I'm taking the plunge and starting my own blog. I've been thinking about this for several months now, walking around composing posts in my head. This year I rejoined Wendy Schoen's Embroidery Club, which you can access here, and follow to Embroidery Club 2010. I was in it several years ago, and made quite a few of the darling items. Wendy is a very talented Embroidery and Heirloom Sewing designer, and this year she has several toddler dresses. So I rejoined to make some items for my granddaughter, and decided to blog my progress.
I love to read other blogs, and I hope that by blogging my work others may get some enjoyment out of it. I am not a teacher, so I won't teach any stitches or techniques, and am only a moderately skilled stitcher, so please don't expect perfection. I don't have a business, so I won't try to sell you anything. As I write this first blog, I realize that there is quite a bit more to it than I had originally thought. I really need to improve my picture taking skills!

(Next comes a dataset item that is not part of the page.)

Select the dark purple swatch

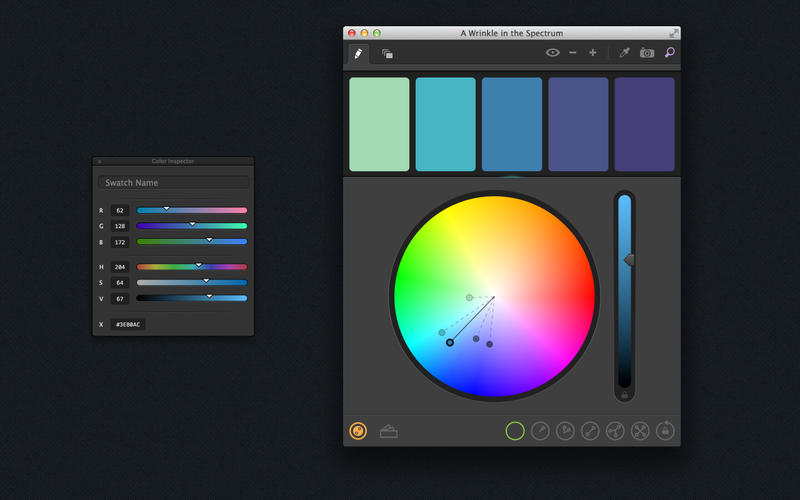644,124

I am making the Lesson 1, the Shirley Temple Dress. This is a sweet dress made of white dotted swiss with cotton organdy lining and blue linen bows at the shoulders. It is embroidered with lazy-daisy flowers, which are easy enough, but the lining and dress are joined at the top by sewing them together with buttonhole scallop. All of the embroider is done with cotton floche. This takes some work to do properly, and I will share my progress with you. I started working on the dress earlier this week by marking the fabric and cutting out the pieces. Yesterday I spent all day on it, managing to get the dress and lining fronts and backs sewn. This is a somewhat lengthy process, as all seams are French seams. Each seam is pinned and stitched wrong sides together, trimmed, pressed, then stitched again right sides together and pressed again. It's quite a process but produces lovely enclosed seams that won't scratch tender skin. I also managed to finish all of the embroidery.

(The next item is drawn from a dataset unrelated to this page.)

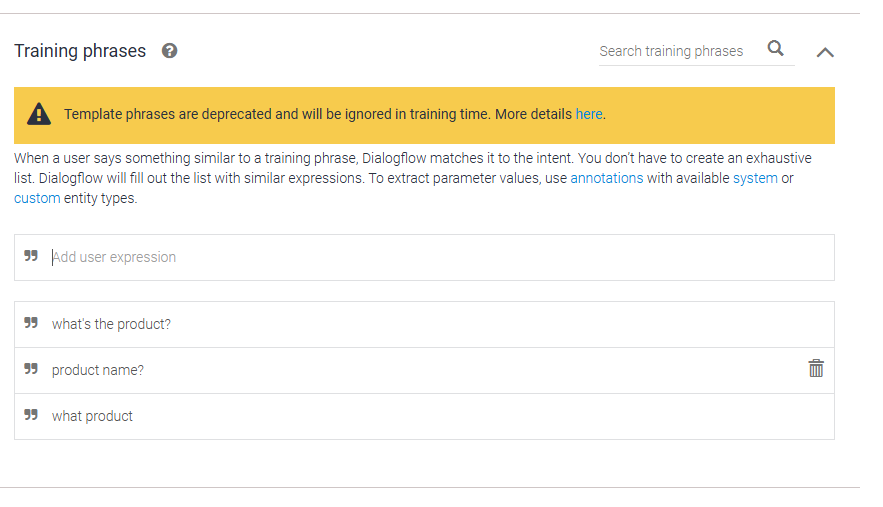Viewport: 883px width, 507px height.
Task: Click the search magnifier icon
Action: (776, 49)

Today I sewed the fronts and backs together and am attaching the lining to the dress. This shows the dress and lining pinned together, with the flowers finished and the markings still in. On the right you can see where I am basting the two layers together. There are more flowers near the bottom of the dress, out of view. Once I finish basting, I'll make the back placket, then start on the scallops.
In future lessons I will show you the kits when they arrive. Wendy's kits are beautifully packaged, and always consist of very high quality materials. This means that they are not cheap, but if you put so much work into making a garment, you do want it to last for several children. There is always the option of buying the lessons and then using your own materials. But I love kits, so I'm buying them all. Wendy also has well written and beautifully illustrated instructions, making the garments fairly easy to construct by someone with moderate sewing skills.
I hope you like this foray into blogging, and please leave comments! I'll also eventually show you some of my other projects.
One warning, please expect changes in the site as I learn to use the blogging tools. I'll get some photos of my other work posted soon.
Welcome to California Stitching, which chronicles my sewing and embroidery activities.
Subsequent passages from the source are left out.